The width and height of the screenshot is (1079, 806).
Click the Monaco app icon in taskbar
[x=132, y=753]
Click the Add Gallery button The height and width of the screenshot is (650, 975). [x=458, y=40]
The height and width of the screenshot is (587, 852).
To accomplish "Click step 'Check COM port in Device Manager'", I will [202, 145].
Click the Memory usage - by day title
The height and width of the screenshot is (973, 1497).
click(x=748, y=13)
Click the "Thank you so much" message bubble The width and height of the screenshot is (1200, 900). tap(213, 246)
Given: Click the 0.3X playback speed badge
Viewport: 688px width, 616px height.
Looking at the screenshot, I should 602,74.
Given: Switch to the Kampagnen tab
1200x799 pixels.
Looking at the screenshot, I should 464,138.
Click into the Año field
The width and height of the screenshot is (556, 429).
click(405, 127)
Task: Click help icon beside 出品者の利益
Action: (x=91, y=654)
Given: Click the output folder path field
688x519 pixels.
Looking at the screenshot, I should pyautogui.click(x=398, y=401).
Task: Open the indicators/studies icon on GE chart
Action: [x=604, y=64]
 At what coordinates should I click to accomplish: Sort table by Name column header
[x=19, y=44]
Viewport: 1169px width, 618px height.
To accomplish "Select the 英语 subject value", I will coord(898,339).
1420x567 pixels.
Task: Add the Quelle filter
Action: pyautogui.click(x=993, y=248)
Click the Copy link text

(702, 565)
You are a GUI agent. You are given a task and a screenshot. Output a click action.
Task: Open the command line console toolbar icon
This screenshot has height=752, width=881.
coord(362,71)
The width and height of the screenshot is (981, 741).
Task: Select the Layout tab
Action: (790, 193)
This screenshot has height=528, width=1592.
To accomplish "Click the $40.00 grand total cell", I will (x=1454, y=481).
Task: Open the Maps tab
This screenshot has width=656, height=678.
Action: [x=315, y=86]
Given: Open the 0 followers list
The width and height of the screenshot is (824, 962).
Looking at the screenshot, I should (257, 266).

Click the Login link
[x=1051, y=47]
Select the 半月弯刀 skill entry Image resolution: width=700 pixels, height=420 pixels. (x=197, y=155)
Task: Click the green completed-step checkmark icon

========================================

- **PROBLEM TO SOLVE**: Write the data out again in full. Match it word for word.

- **WRITTEN ANSWER**:
The width and height of the screenshot is (1079, 806).
Click the Monaco app icon in taskbar
[x=132, y=753]
Click the Add Gallery button The height and width of the screenshot is (650, 975). [x=458, y=40]
The height and width of the screenshot is (587, 852).
To accomplish "Click step 'Check COM port in Device Manager'", I will [202, 145].
Click the Memory usage - by day title
The height and width of the screenshot is (973, 1497).
click(x=748, y=13)
Click the "Thank you so much" message bubble The width and height of the screenshot is (1200, 900). tap(213, 246)
Given: Click the 0.3X playback speed badge
Viewport: 688px width, 616px height.
Looking at the screenshot, I should 602,74.
Given: Switch to the Kampagnen tab
1200x799 pixels.
Looking at the screenshot, I should 464,138.
Click into the Año field
The width and height of the screenshot is (556, 429).
click(405, 127)
Task: Click help icon beside 出品者の利益
Action: (x=91, y=654)
Given: Click the output folder path field
688x519 pixels.
Looking at the screenshot, I should pyautogui.click(x=398, y=401).
Task: Open the indicators/studies icon on GE chart
Action: [x=604, y=64]
 At what coordinates should I click to accomplish: Sort table by Name column header
[x=19, y=44]
Viewport: 1169px width, 618px height.
To accomplish "Select the 英语 subject value", I will coord(898,339).
1420x567 pixels.
Task: Add the Quelle filter
Action: pyautogui.click(x=993, y=248)
Click the Copy link text

(702, 565)
You are a GUI agent. You are given a task and a screenshot. Output a click action.
Task: Open the command line console toolbar icon
This screenshot has height=752, width=881.
coord(362,71)
The width and height of the screenshot is (981, 741).
Task: Select the Layout tab
Action: (790, 193)
This screenshot has height=528, width=1592.
To accomplish "Click the $40.00 grand total cell", I will (x=1454, y=481).
Task: Open the Maps tab
This screenshot has width=656, height=678.
Action: [x=315, y=86]
Given: Open the 0 followers list
The width and height of the screenshot is (824, 962).
Looking at the screenshot, I should (257, 266).

Click the Login link
[x=1051, y=47]
Select the 半月弯刀 skill entry Image resolution: width=700 pixels, height=420 pixels. (x=197, y=155)
Task: Click the green completed-step checkmark icon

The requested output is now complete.